Extracted records
=======

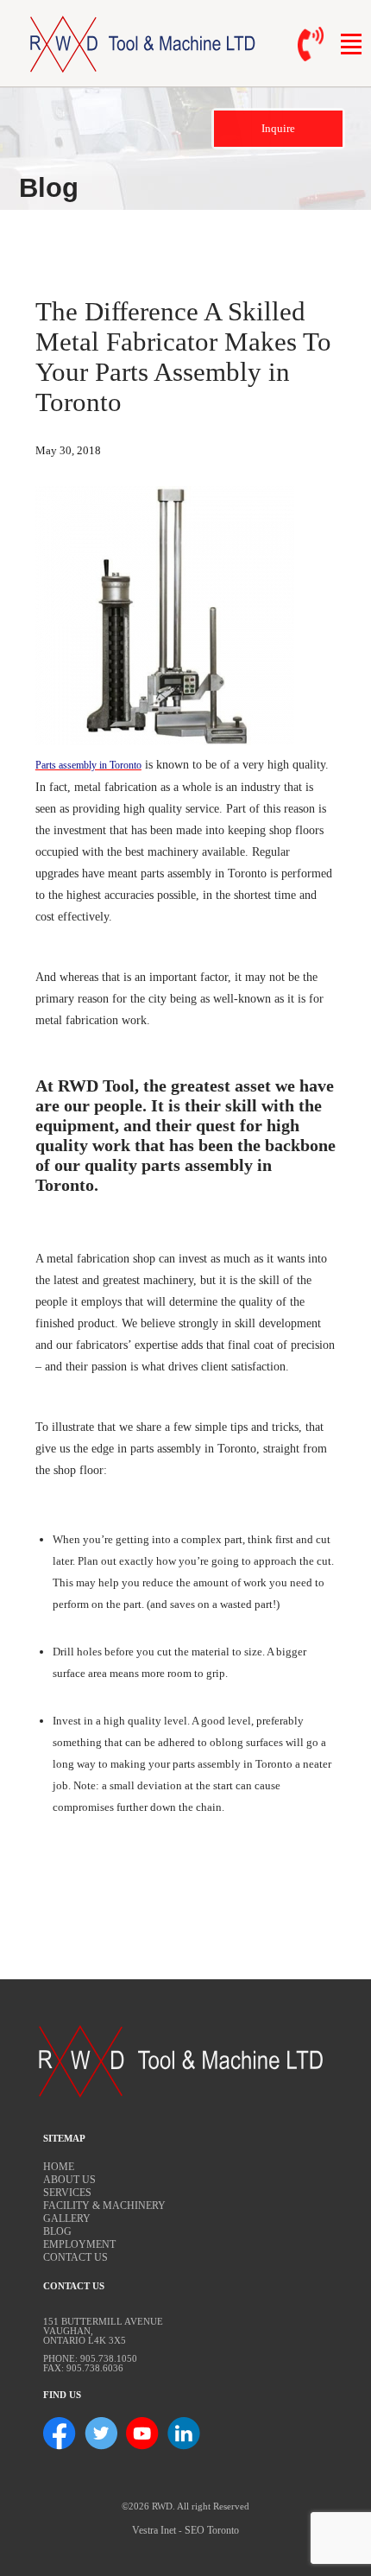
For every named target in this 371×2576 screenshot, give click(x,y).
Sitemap (64, 2138)
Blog (57, 2231)
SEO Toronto (212, 2530)
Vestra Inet (154, 2530)
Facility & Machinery (104, 2205)
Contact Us (75, 2257)
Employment (79, 2244)
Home (58, 2167)
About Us (69, 2180)
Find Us (62, 2395)
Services (67, 2193)
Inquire (278, 128)
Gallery (67, 2218)
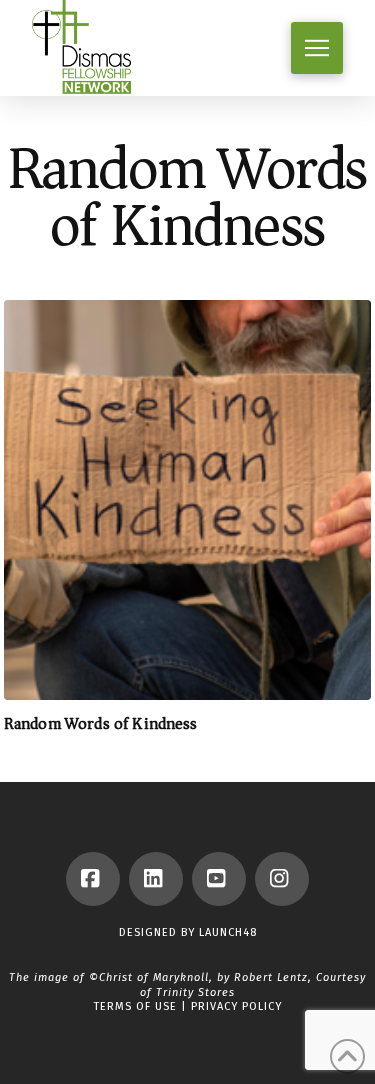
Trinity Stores (195, 992)
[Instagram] (282, 879)
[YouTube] (219, 879)
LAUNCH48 (228, 932)
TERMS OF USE (135, 1006)
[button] (317, 48)
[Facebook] (93, 879)
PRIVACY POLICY (236, 1006)
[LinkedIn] (156, 879)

=======

## [WORK TO BE COMPLETED]
Please write out, exactly, every line from the line with "Employment (79, 2244)" through the final line of the data above, leaving out pictures.

## [TASK RESULT]
Employment (79, 2244)
Home (58, 2167)
About Us (69, 2180)
Find Us (62, 2395)
Services (67, 2193)
Inquire (278, 128)
Gallery (67, 2218)
Trinity Stores (195, 992)
[Instagram] (282, 879)
[YouTube] (219, 879)
LAUNCH48 (228, 932)
TERMS OF USE (135, 1006)
[button] (317, 48)
[Facebook] (93, 879)
PRIVACY POLICY (236, 1006)
[LinkedIn] (156, 879)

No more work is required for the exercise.